During user testing, one project that caught my eye was the project that simulated a road trip. This project was very engaging because the user was given many options to choose from, leading to many surprising experiences. For example, I was very impressed by the night time option, which turned on your car lights, two strips of leds. I also enjoyed the extra thought into making the interaction more car like, in that the user needed to press on a pedal to start the experience.
Other projects that impressed me were a project that mapped your hand gestures to a processing canvas and allowed you to save or delete your sketch, and another hat project in which the user had to physically move up and down to eat jellyfish to gain points. The project that involved drawing in the air reminded me of google’s tilt brush and the game project’s graphics and presentation were very polished.
During user testing, our car refused to move, which did not enable us to have the fullest user testing. However, through demonstrating how our project was supposed to function, we received feedback that we’ll be implementing. Because our project is meant to be a software that initiates when a user is using social media, it is difficult to make its function obvious in a presentation setting. One student suggested that we include a page in the beginning that tells a user to browse facebook in a new tab. Another piece of advice we were given was that some projects reflected better on video rather than in a presentation setting, and that we should make sure to take a video reenacting how a user would interact with our project. A few people also mentioned to us to use a shorter cord and to make sure the cord wouldn’t disconnect from the computer, because our goal was to drag the laptop using our car. Marcela suggested that we put our laptop on wheels to make sure the cord did not disconnect.

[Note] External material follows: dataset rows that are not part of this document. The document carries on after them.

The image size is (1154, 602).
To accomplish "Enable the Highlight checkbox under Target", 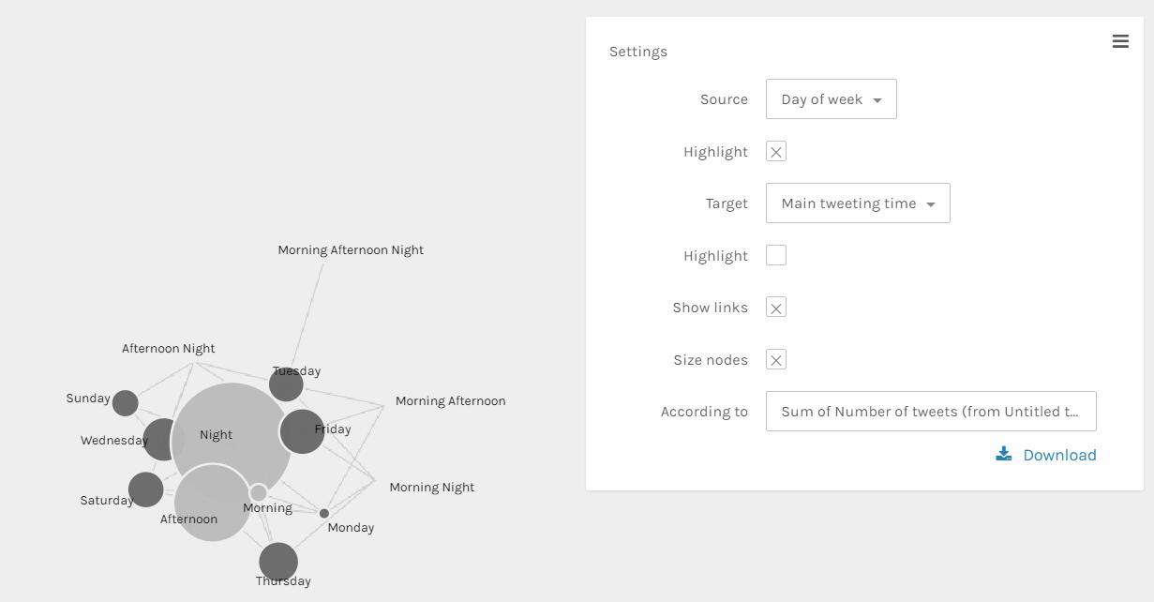I will [776, 256].
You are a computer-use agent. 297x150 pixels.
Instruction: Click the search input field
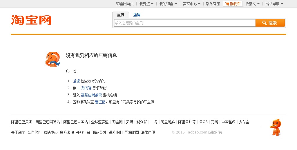pos(184,23)
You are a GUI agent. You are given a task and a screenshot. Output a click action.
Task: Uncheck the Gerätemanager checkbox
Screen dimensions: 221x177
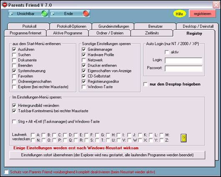pyautogui.click(x=84, y=49)
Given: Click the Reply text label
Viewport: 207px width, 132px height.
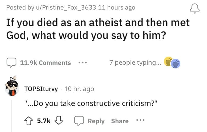Looking at the screenshot, I should (96, 121).
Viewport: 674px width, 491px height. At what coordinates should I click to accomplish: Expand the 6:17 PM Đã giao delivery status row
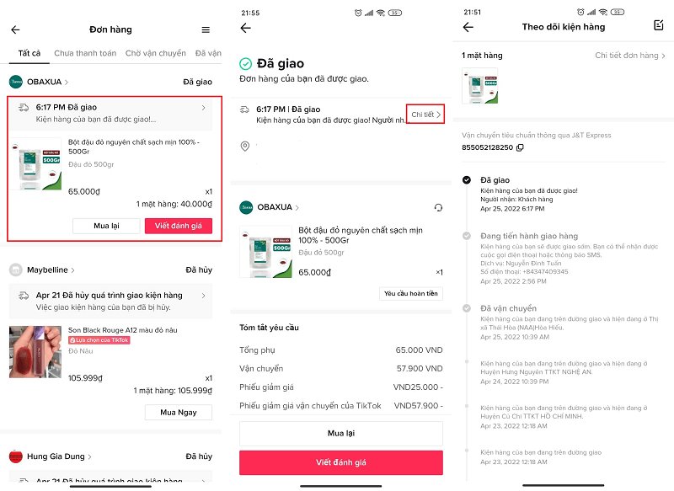point(111,114)
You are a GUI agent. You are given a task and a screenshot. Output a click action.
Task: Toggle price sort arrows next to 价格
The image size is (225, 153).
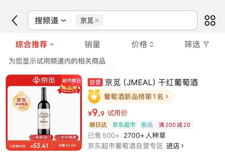click(151, 44)
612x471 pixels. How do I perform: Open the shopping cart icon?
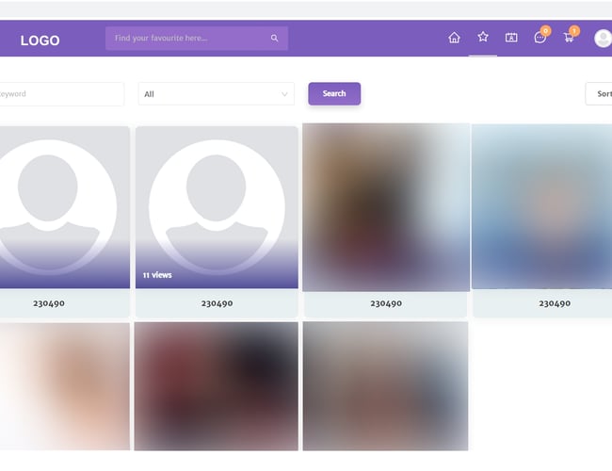click(x=569, y=38)
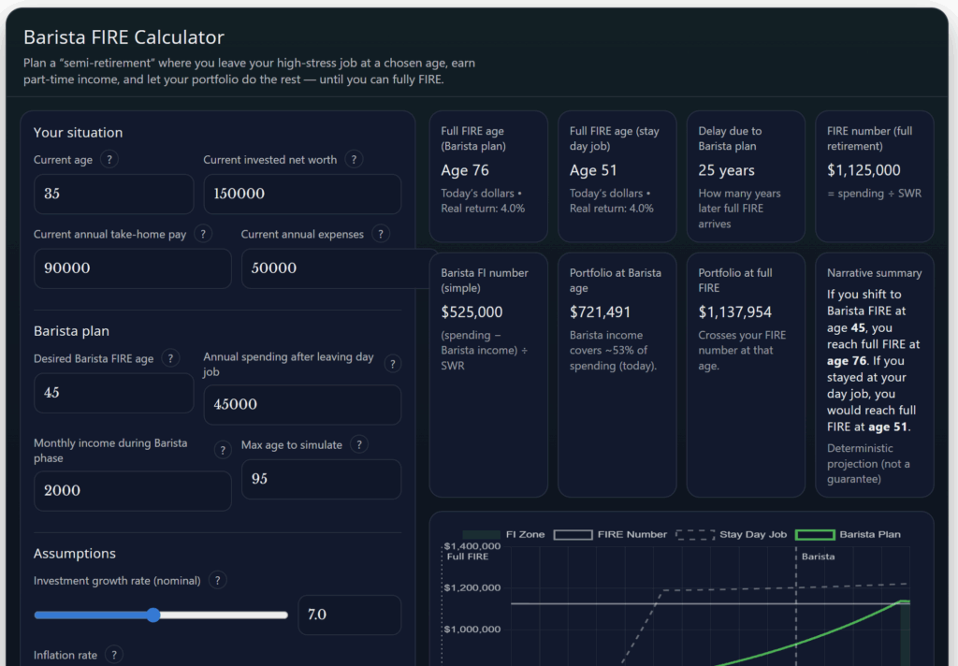Select the Max age to simulate field
This screenshot has height=666, width=958.
point(321,479)
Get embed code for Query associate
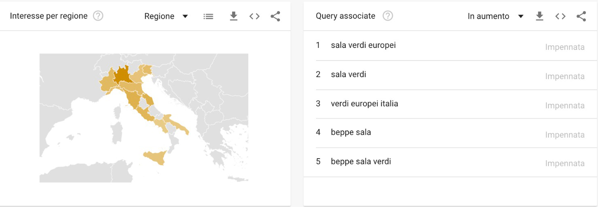598x207 pixels. pos(560,16)
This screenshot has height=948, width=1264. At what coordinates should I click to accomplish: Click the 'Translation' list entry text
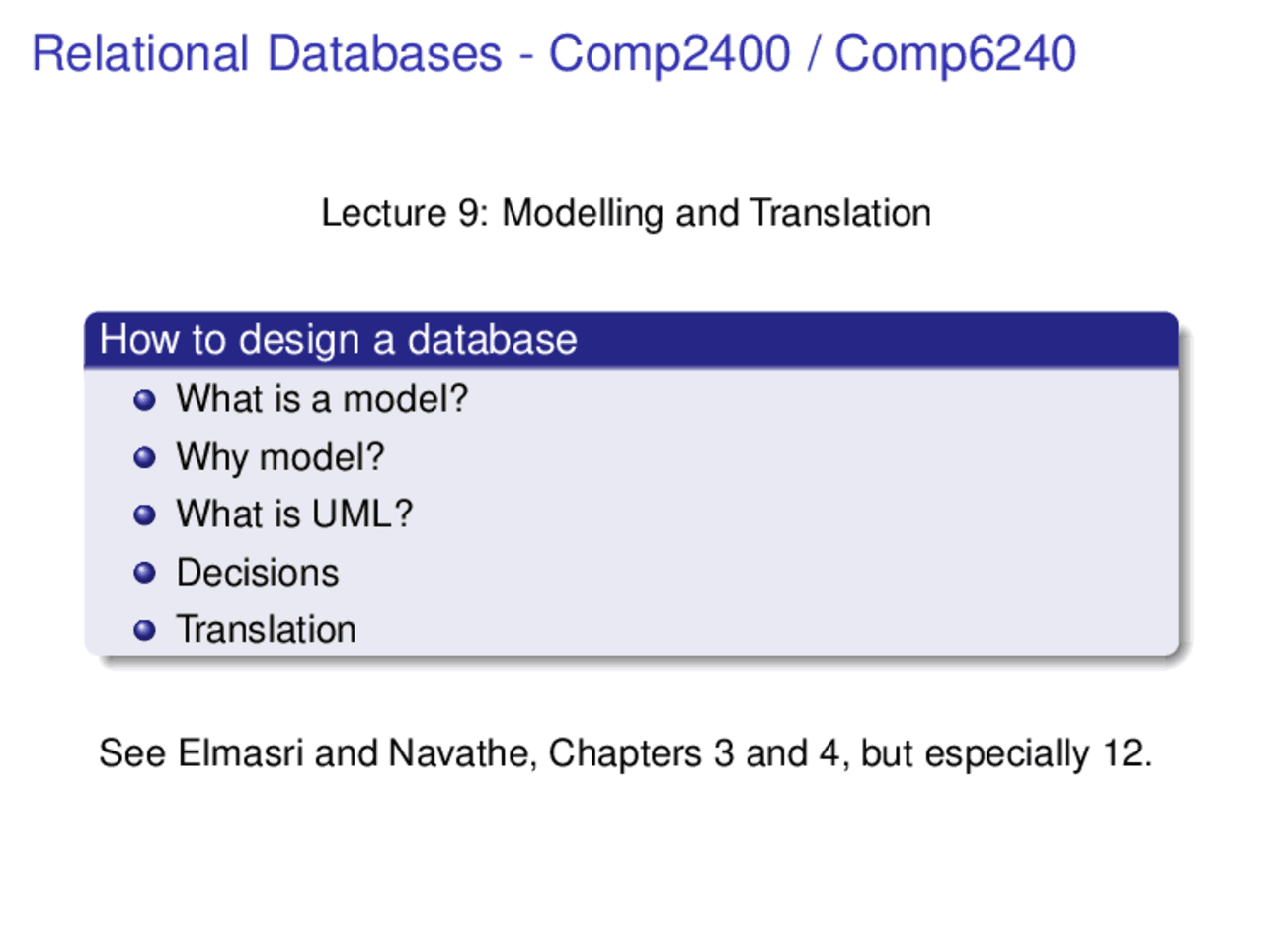267,630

One thing we also need to make clear is that our project is more a statement about how much we consume social media, and makes it tougher for users to access social media by penalty, physically dragging away their laptop, and admonishing users every time they open social media using gifs or self reflection tactics.
Post user-testing
I tried to debug what was wrong with our car for the past few days, recoding both at home and in the lab. I found it very strange that our project was not running as it was working in the morning, with the same exact code. However, I thought it was a serial communication code error, as I kept getting an error message about my port. Today, I debugged step by step and decided that my code was fine. By chance, I happened to reposition the battery and the car started working again. However, I retested a few times after, and got an error message again, and was also not able to reupload code onto arduino; there were problems with the usb port I had been using. After this debugging, I have determined that the errors in our project come from hardware rather than code.